There is a familiarity that you cannot help but encounter when you glance upon a painting by Isca Greenfield-Sanders; a thinly veiled memory that diffuses each work, drawing you toward a recognised place or moment, just outside of reach. Where to locate this memory is a question that gently hovers, as you ponder how the artist has crafted these exquisite images.
It is in the hues and dominant spectrums of Kodachrome colour that our first clue to the origin of each image lightly surfaces; evidencing the profound and joyous influence that amateur photography has impressed on the artist’s life’s work. It is not a coincidence that Isca Greenfield-Sanders’ first Australian exhibition is showing at a contemporary photographic gallery. In fact, her entire painting practice is wedded to the light based medium.
Isca Greenfield-Sanders commences each new exhibition by consulting her archive of collected negatives and slides, mostly dated from the 1950’s and 60’s. Acquired from markets and auction lots, these once-forgotten relics are photographic accounts of middle-class America, captured by unknown photographers who occasionally struggled to operate their cameras. While firmly concerned with the nostalgic agency attached to analogue photography, Greenfield-Sanders’ work is directed solely through a painterly lens.
The aesthetics of amateur photography has, over decades, informed and underpinned the visuals of Greenfield-Sanders’ painting work, which occurs in cross-disciplinary stages in the artists New York studio. Beginning with a digital collage framework of multiple found photographs, images are delicately rendered in watercolour and colour pencil. This process sees a once distant and anonymous photographic moment receive a contemporary revival, brought into current discussion through dozens of hours of highly skilled painting work.

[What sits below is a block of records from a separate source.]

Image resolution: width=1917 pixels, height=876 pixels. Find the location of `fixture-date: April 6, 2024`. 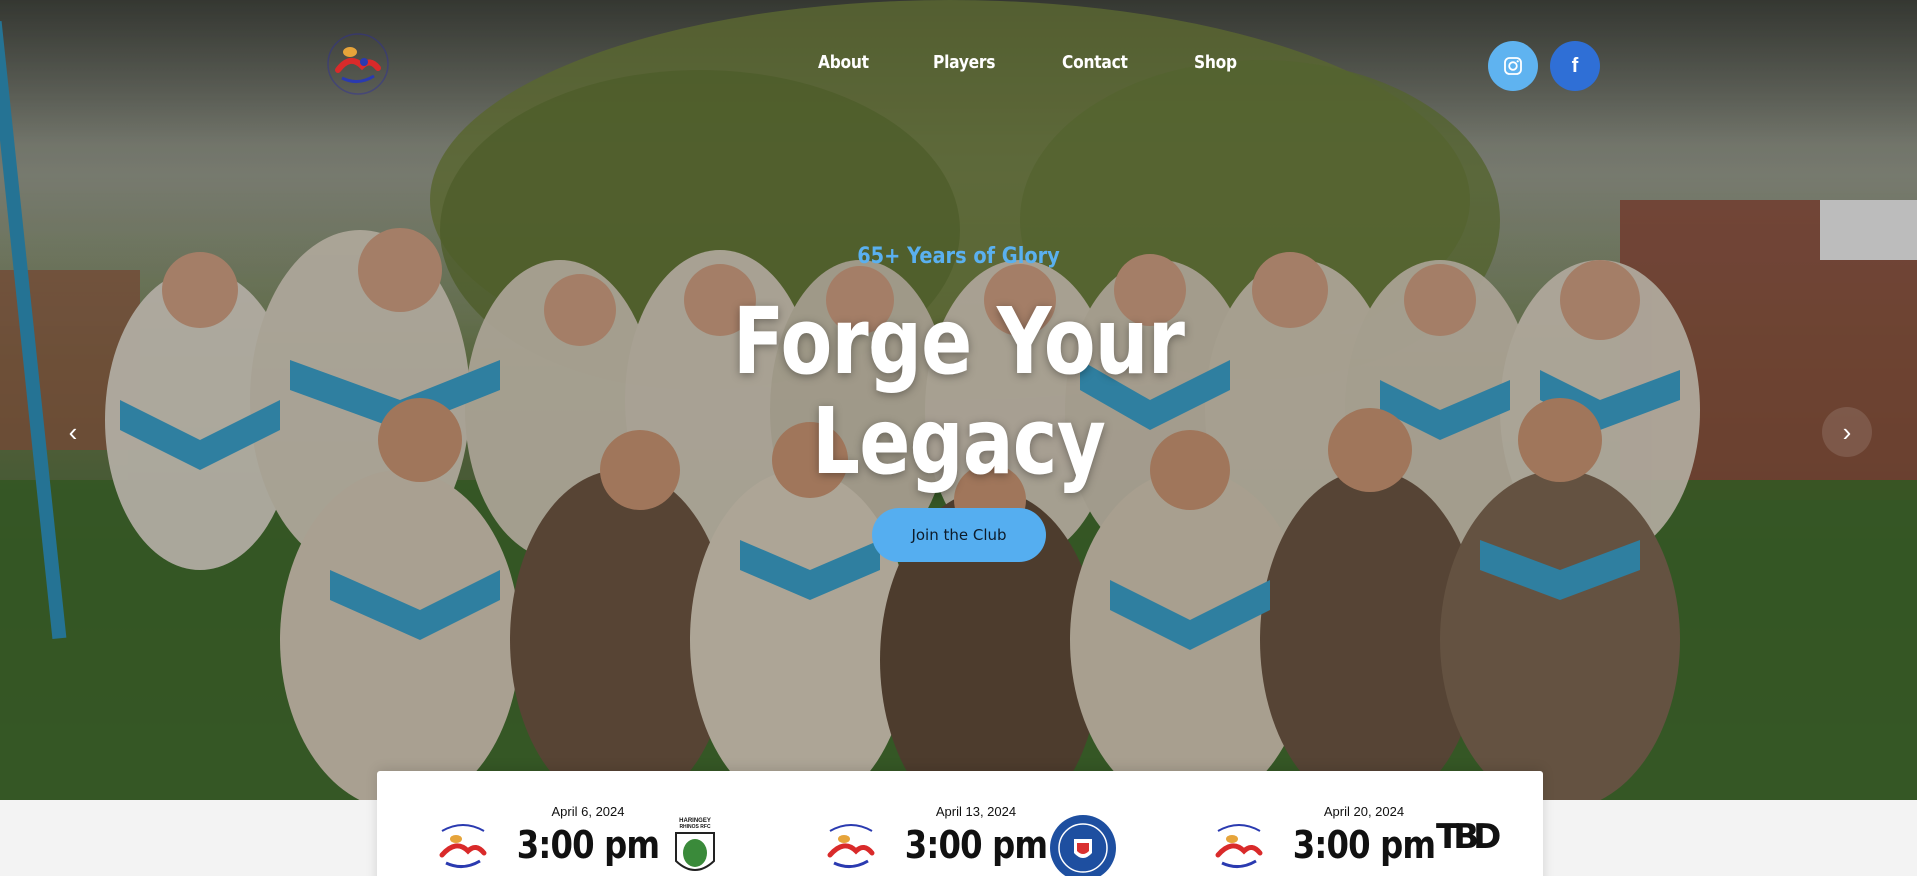

fixture-date: April 6, 2024 is located at coordinates (588, 812).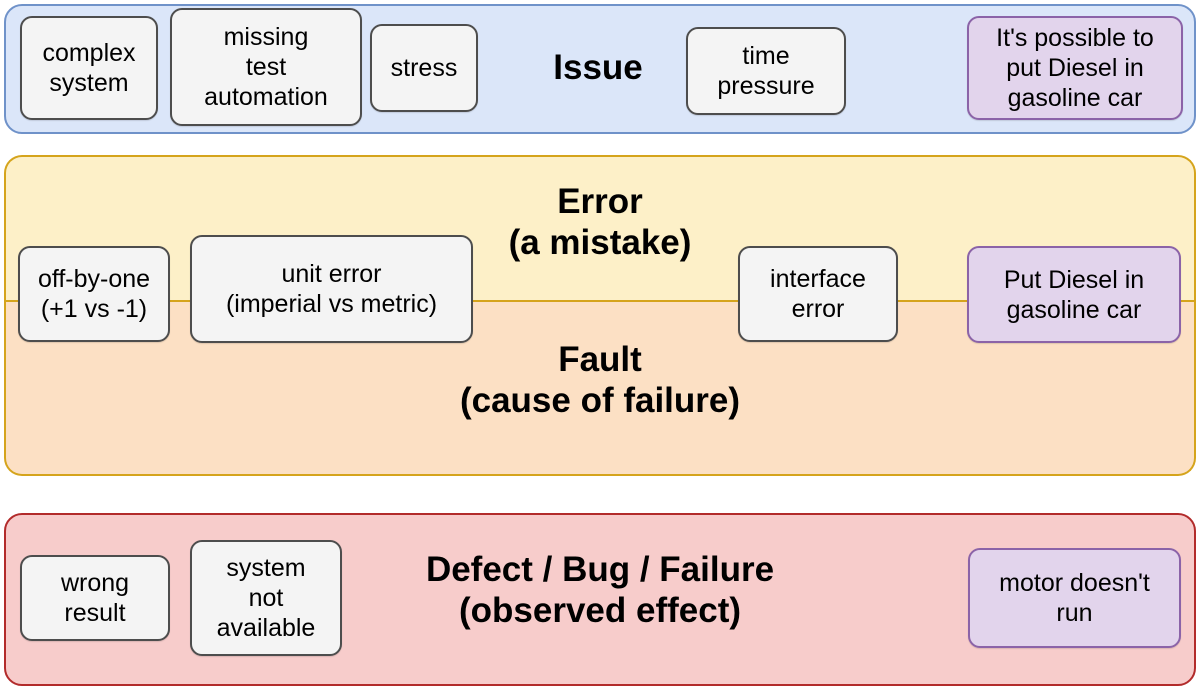 The width and height of the screenshot is (1200, 690). Describe the element at coordinates (266, 67) in the screenshot. I see `node-missing-test-automation: missing test automation` at that location.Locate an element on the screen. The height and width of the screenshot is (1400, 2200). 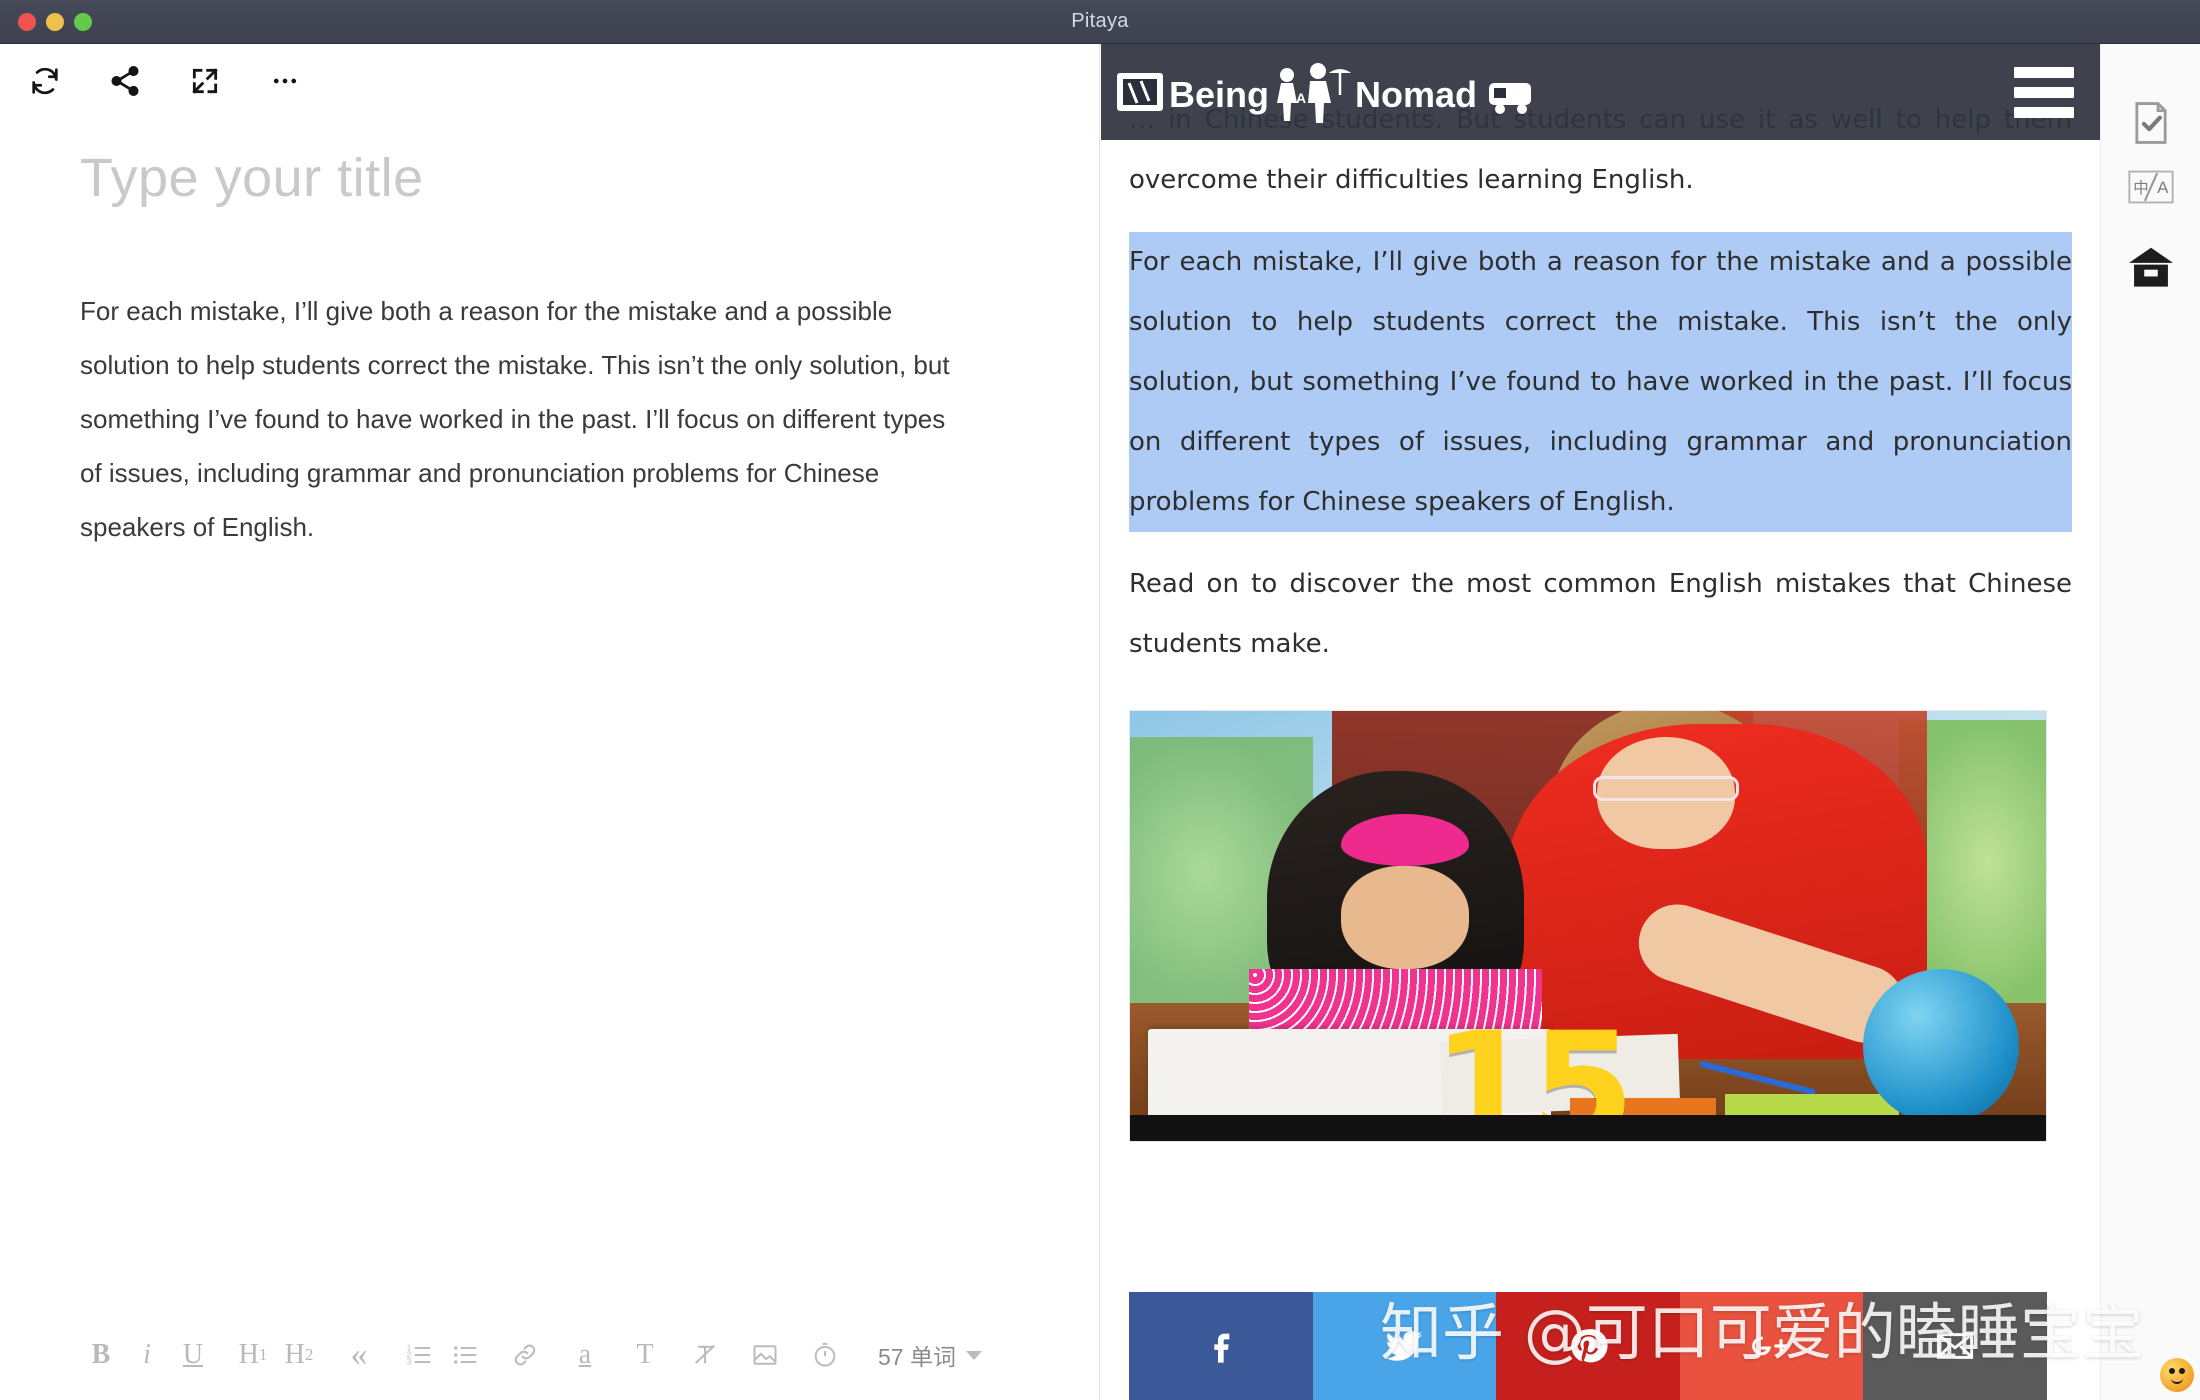
pinterest-share-button is located at coordinates (1588, 1346). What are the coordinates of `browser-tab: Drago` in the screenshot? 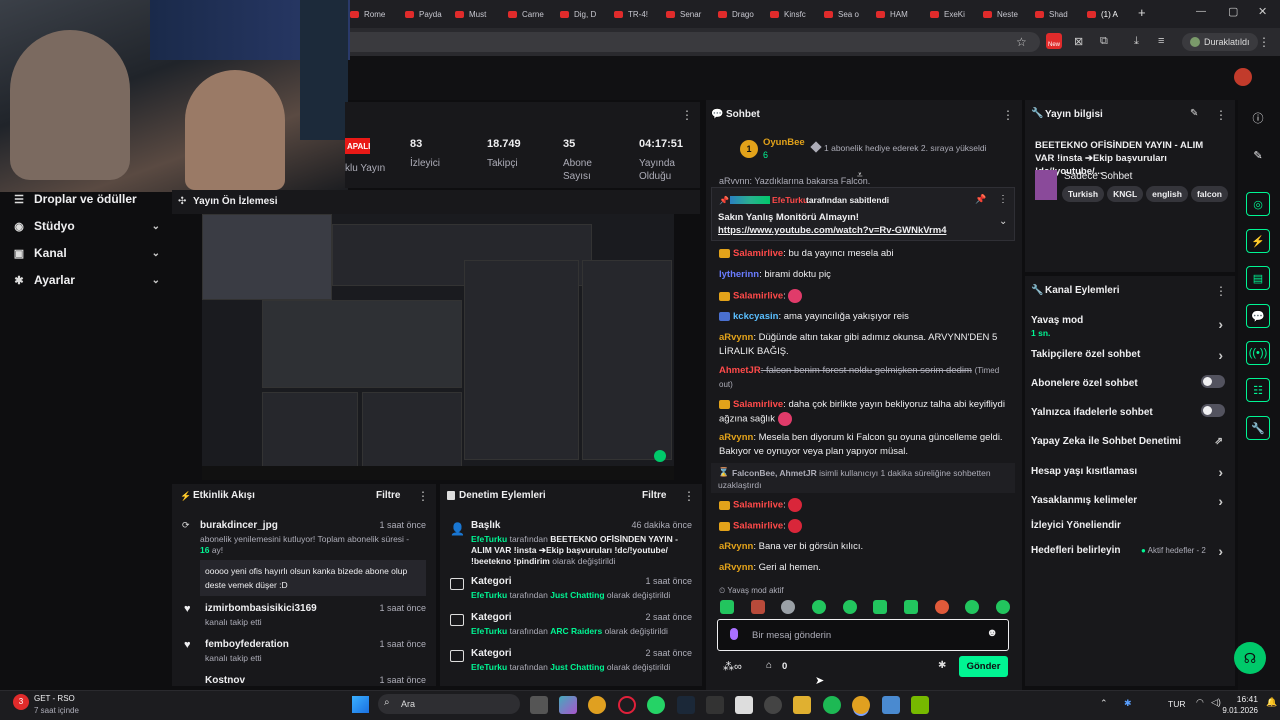 It's located at (739, 14).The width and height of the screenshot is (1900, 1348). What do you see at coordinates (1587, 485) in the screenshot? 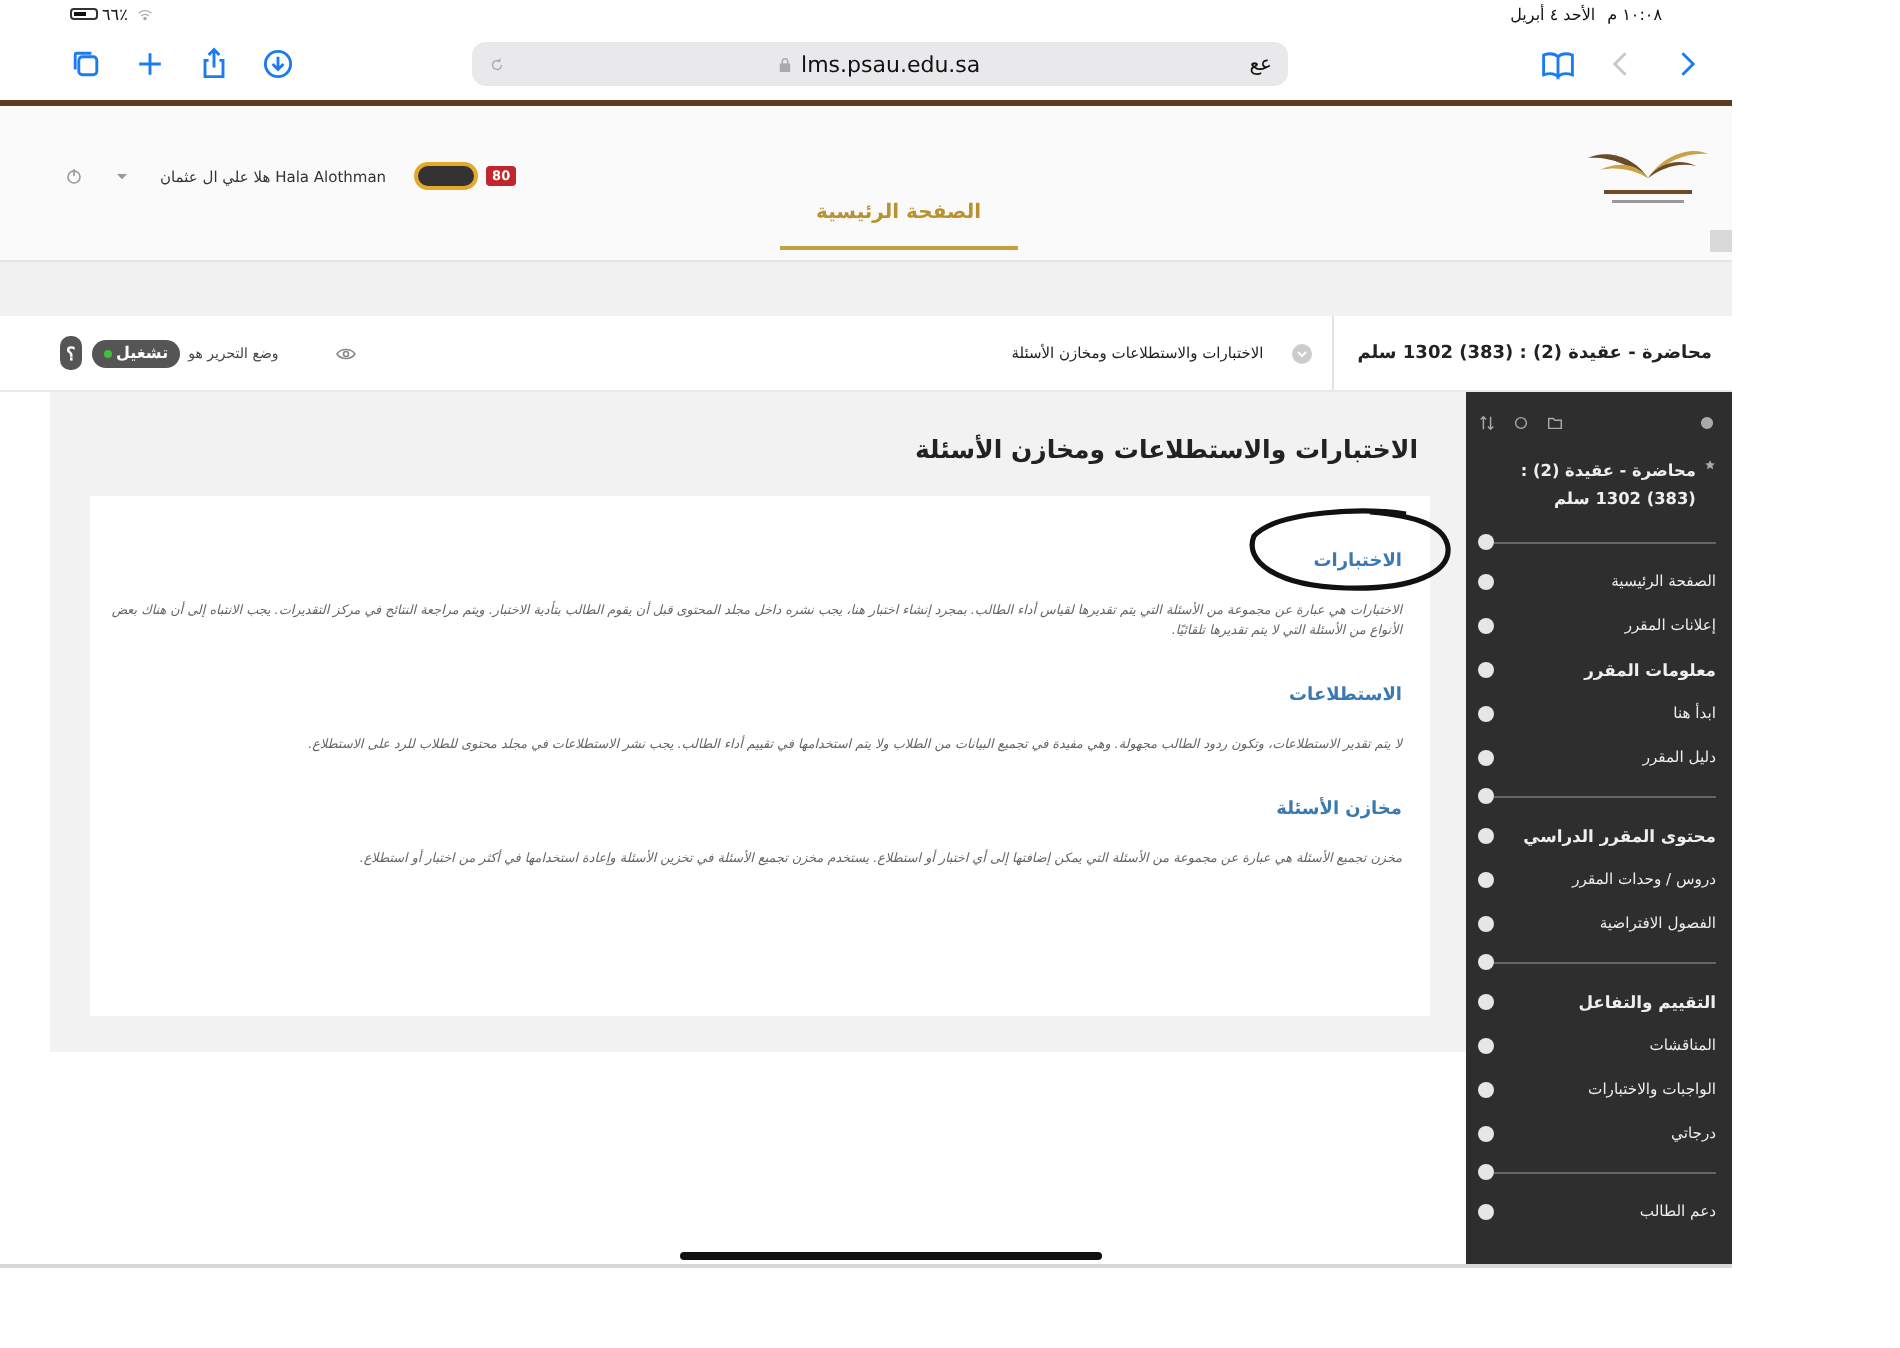
I see `sidebar-course-title: محاضرة - عقيدة (2) : (383) 1302 سلم` at bounding box center [1587, 485].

The artist’s large scale oil paintings on canvas (held in distinguished public collections such as the Solomon R. Guggenheim Museum, NY, Brooklyn Museum, NY, Victoria and Albert Museum, UK) are directly informed by their parent watercolour studies, and are the final stage in a series of protracted studio processes. The binding element that threads this three-stage process- found, domestic photography- is by this stage diffused by a filter of three artistic mediums, drawing wonderful parallels to the rogue memories petitioned by these striking works of art.
Ocean Eyes of Blue was Isca Greenfield-Sanders’ first Australian exhibition. The artist lives and works in New York.